PATIENT CARE PROCEDURES

  • Responses to a suspected case of EBV, proper PPE precautions must be considered and closely followed prior to patient contact. Keep in mind that the majority of these patients will most likely be hemodynamically stable, therefore, it is imperative that personnel minimize or eliminate any direct contact with the patient’s blood or bodily fluids by donning the recommended PPE PRIOR TO ENTRY and patient contact.
    • Current PPE recommendation is complete body protection with Ty-Chem or equivalent suit, boot covers, double gloves, headgear, mask, eye protection with an overlying full-face splash shield, all seams to boots and wrist cuffs taped.
      • Donning and doffing procedures must be performed in accordance with the most current CDC and agency’s policy and doctrine.
    • The ultimate goal is total skin protection with no exposed skin.
  • Personnel who identify a patient as having a high risk of EBV after making initial entry and patient contact should withdraw and don their appropriate PPE before reengaging with the patient.
  • Only one person should engage in patient interview procedures.
    • Even if the patient appears healthy, keep 3-5 feet of distance.
    • Have the patient put a surgical mask on.
  • Minimize physical contact. In patients appearing stable, withhold taking vital signs or connecting them to the cardiac monitor.
    • Do not bring electronic devices, bags or equipment such as tablets or monitors into the patient space.
  • No invasive procedures are recommended.

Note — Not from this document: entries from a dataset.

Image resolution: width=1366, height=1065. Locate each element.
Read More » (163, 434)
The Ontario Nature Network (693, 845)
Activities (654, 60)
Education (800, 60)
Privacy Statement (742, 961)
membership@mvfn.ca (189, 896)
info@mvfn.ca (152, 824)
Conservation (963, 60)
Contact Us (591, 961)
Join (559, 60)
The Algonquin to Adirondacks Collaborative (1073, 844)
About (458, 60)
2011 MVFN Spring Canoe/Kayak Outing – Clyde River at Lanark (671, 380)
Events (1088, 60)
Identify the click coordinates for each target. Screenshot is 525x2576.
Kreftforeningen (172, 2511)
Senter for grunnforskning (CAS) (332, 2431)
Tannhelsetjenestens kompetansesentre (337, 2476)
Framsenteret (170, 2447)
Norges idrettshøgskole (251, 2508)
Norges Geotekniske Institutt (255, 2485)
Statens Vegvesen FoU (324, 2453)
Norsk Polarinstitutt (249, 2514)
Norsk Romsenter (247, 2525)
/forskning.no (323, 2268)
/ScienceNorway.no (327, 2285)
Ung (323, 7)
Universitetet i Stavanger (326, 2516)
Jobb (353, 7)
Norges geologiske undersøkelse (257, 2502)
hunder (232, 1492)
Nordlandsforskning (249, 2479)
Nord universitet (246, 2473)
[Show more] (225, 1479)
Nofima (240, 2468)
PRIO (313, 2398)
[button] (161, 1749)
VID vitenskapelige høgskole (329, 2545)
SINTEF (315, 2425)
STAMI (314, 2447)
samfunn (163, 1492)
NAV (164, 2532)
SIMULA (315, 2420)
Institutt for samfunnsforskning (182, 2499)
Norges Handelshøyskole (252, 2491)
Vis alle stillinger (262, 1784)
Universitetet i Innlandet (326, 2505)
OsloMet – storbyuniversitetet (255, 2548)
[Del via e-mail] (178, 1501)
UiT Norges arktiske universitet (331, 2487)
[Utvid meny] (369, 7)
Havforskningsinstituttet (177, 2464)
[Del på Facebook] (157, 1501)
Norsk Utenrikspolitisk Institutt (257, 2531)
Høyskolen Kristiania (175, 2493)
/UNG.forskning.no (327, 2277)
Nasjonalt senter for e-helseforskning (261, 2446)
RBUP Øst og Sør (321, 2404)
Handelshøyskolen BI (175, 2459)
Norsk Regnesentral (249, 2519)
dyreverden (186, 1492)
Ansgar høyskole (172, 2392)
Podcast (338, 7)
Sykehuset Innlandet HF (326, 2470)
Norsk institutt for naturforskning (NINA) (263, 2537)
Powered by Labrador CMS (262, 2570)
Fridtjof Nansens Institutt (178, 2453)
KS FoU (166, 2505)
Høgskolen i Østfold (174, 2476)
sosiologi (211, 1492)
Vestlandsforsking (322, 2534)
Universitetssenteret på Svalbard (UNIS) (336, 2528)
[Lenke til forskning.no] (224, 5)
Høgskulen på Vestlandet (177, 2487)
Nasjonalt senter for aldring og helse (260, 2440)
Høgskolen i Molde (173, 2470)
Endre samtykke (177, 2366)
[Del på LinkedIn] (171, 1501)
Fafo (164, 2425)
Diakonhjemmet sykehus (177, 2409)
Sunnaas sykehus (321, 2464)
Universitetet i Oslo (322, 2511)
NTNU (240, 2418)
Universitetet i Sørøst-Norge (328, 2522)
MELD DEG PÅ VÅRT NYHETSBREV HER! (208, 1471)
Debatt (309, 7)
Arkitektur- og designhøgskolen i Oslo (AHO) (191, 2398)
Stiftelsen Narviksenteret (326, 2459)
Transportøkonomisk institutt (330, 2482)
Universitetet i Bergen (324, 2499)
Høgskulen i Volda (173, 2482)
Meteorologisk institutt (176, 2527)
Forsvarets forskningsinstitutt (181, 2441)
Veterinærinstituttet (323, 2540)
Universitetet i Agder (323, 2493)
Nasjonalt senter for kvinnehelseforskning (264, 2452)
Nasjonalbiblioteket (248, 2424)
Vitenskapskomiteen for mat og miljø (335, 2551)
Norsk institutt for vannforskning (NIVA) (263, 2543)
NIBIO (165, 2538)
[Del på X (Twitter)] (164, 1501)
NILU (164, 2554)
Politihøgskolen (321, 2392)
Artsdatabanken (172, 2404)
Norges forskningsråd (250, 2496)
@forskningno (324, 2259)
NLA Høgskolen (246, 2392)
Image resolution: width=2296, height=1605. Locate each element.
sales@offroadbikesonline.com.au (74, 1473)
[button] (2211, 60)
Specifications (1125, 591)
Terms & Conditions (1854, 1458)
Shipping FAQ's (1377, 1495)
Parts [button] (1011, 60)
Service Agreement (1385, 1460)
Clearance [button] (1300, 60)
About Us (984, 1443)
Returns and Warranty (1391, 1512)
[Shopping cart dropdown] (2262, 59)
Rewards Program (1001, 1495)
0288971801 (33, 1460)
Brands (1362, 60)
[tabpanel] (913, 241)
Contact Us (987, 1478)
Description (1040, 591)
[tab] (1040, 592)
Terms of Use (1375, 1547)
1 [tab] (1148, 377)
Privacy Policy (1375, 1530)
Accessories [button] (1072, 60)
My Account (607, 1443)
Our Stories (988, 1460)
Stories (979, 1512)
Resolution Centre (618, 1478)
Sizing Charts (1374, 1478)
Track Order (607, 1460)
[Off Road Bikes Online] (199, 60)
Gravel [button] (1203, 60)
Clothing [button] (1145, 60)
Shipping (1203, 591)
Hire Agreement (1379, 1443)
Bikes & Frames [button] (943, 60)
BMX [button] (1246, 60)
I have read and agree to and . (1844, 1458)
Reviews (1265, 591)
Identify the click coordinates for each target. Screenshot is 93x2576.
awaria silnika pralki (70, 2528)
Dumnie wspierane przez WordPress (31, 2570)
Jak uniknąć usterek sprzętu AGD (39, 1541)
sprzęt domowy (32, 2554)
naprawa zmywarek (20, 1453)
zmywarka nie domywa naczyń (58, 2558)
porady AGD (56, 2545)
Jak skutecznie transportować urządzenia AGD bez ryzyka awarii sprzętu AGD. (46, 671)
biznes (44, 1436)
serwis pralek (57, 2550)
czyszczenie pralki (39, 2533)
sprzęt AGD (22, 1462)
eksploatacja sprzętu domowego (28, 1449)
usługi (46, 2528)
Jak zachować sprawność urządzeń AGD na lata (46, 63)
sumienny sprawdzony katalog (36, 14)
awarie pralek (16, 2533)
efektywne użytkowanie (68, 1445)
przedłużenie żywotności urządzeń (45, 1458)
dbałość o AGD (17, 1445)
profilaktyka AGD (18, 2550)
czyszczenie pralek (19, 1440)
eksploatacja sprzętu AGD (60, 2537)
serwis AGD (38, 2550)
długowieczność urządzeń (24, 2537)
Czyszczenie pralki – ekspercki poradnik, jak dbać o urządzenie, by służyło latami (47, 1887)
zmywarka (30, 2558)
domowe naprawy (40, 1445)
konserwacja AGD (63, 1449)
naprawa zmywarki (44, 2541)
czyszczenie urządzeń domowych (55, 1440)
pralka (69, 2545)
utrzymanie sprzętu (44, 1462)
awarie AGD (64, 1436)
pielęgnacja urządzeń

Even if the patient is in critical condition, a determination must be made regarding the level of intervention that should be performed based on a risk vs. gain determination.
  • Patients in cardiac arrest with a history fever, travel to the affected areas or who have been in contact with a person suffering from EBV with unexplained bleeding and fitting the criteria for EBV risk are not to be resuscitated.

TRANSPORT

  • Before transporting patients, personnel should take precautions to minimize the exposure to equipment and patient compartment area of the transport unit. This may include draping and covering equipment.
    • Keep in mind that these patients are most likely stable allowing the crew the time to properly prepare for the transport.
  • Contact the receiving hospital via cell phone before transporting and advise the charge nurse that this patient meets criteria for high risk suspicion of EVD. A radio report may be given enroute avoiding any further references of EVD on an open frequency.
  • During transport, proper PPE and distancing must be maintained at all times. Again, no invasive procedures should be done particularly when the vehicle is in motion.

HOSPITAL ARRIVAL

  • Upon arrival to the hospital, the patient shall remain in the unit. The driver will secure the vehicle, dismount and make contact with the charge nurse. At that point, the hospital will provide further direction as to when and how the patient will be offloaded from the unit, properly isolated and transferred to their hospital bed.
    • Emphasis is placed that these patients are most likely stable, not requiring immediate interventions, therefore, it is imperative that personnel take their time in communicating with the hospital and coordinating the transfer while minimizing any potential healthcare provider or bystander exposure.

CALL COMPLETION AND DECON

  • Upon completion and transfer of the patient to the hospital staff, the crew shall follow their respective PPE doffing and decontamination procedures.
  • The unit may be placed in an “out of service” status for decontamination and the crew may be retained in the ED depending on the level of exposure. It is imperative that the affected crew notify their respective Battalion Chief and await for further instructions and procedures.